Object Rearrangement using Robotic Manipulators


Robot manipulators must be able to rearrange objects to operate effectively in cluttered human environments. For instance, multiple products may need to be orderly arranged in factory floors or grocery stores. A robotic assistant may need to rearrange objects when tidying up a home or rearrange objects in a fridge when retrieving a refreshment from a fridge, which is unreachable. This work has developed methods for efficiently solving hard instances of rearrangement through grasping using a single robotic arm.


Rearrangement is challenging because of the size of the corresponding configuration space (C-space) and the involved kinematic constraints. A complete method must operate in the Cartesian product of the robot's and the objects' C-spaces. The problem becomes harder when the objects are placed in tight spaces, such as shelves, where the arm has limited maneuverability. In these situations, a robot needs to carefully displace objects to reach previously unreachable items.

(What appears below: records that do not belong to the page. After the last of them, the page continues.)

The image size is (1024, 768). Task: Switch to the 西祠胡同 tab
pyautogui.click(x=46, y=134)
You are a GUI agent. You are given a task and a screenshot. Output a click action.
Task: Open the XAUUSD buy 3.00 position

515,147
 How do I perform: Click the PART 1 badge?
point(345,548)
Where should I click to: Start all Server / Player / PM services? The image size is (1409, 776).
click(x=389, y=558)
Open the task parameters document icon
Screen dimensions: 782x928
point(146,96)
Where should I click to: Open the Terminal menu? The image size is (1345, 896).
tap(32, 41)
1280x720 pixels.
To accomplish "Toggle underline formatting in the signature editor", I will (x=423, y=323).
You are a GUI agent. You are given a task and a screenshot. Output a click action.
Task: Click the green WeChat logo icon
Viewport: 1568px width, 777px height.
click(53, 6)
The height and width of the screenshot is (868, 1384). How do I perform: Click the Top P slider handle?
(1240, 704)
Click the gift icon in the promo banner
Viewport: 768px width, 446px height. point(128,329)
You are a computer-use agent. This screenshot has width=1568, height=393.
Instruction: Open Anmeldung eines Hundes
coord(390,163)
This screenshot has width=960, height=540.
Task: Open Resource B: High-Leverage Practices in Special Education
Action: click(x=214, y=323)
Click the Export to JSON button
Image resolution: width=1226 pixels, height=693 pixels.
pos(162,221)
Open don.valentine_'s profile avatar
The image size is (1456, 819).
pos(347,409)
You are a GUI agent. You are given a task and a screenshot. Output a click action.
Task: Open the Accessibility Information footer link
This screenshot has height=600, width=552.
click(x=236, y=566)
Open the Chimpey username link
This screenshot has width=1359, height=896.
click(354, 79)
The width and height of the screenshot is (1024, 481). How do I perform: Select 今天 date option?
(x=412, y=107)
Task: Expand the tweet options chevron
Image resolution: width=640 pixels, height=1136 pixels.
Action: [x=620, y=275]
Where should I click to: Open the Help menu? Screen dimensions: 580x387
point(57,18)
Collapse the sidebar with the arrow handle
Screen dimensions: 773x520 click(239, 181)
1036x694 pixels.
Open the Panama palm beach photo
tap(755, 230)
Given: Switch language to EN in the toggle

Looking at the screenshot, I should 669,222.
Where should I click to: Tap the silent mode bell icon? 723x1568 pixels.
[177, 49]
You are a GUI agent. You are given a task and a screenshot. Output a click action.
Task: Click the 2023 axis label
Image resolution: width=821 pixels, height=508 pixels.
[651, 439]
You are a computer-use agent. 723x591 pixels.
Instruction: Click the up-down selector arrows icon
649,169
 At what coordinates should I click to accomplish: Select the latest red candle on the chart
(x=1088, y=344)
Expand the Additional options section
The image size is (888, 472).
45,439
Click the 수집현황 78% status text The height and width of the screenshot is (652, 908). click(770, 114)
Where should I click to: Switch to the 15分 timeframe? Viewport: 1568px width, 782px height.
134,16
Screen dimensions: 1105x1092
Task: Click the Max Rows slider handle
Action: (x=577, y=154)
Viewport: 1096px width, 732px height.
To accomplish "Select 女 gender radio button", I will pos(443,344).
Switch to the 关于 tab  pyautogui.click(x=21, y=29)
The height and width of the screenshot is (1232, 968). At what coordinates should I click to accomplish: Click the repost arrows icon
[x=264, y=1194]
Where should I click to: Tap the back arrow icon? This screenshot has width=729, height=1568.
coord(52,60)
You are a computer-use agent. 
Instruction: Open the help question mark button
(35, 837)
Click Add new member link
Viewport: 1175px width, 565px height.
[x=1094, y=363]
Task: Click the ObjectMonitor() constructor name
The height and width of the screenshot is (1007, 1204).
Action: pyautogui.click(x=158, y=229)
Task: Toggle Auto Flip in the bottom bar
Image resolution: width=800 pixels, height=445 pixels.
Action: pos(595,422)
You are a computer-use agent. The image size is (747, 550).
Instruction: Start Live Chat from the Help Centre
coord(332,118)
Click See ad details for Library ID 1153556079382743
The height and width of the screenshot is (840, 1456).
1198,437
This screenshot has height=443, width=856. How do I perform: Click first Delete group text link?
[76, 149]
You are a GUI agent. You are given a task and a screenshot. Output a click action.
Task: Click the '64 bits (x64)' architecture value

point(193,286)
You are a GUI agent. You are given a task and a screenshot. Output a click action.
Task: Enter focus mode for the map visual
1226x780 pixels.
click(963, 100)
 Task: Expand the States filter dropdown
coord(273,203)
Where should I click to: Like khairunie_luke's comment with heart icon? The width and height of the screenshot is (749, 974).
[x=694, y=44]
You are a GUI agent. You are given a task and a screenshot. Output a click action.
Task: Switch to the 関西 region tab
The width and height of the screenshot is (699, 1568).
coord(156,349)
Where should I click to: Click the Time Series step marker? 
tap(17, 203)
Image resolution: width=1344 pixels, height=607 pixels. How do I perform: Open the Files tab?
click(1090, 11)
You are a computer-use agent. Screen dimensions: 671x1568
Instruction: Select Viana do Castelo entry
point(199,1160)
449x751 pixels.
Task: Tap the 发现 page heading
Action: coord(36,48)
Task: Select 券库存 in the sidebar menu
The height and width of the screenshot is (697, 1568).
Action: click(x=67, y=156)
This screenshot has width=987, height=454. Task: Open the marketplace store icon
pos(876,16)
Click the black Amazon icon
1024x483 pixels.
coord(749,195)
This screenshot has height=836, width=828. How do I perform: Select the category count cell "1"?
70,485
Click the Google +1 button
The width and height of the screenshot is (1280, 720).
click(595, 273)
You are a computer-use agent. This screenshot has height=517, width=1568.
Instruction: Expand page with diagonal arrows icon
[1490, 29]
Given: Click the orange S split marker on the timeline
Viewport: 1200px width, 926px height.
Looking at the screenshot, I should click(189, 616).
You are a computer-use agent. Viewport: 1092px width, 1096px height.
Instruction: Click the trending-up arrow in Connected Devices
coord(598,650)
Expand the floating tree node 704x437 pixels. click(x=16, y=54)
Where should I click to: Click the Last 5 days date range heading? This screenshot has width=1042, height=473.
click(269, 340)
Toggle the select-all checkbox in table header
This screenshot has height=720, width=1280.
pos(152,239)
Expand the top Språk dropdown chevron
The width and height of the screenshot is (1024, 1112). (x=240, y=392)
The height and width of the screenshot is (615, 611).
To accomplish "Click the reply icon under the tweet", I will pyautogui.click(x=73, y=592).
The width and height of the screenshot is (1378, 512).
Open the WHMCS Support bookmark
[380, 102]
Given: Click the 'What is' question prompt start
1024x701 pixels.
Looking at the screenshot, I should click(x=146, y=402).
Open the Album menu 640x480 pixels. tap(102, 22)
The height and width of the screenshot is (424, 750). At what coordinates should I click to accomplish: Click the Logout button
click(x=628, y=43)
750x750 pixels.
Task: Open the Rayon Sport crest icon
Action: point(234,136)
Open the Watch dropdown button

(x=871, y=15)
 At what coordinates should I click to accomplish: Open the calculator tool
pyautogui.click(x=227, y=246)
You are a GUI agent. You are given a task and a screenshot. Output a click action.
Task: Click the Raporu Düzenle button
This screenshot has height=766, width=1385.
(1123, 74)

Rearrangement problems may be classified into monotone and non-monotone instances. For the monotone problems a solution exist by moving each object at most once. On the other hand, for non-monotone problems at least one object has to move to an intermediate pose before reaching its final pose.


Monotone Algorithm mRS

An existing algorithm by Mike Stilman (PhD Thesis, CMU 2007) performs a backtracking search in the space of possible orders of transferring objects directly to their final poses. This method is complete for monotone problems and in the worst case, the method needs to visit a complete search tree. Nevertheless, the method does not address the case where an intermediate position for an object is needed so as to solve the problem.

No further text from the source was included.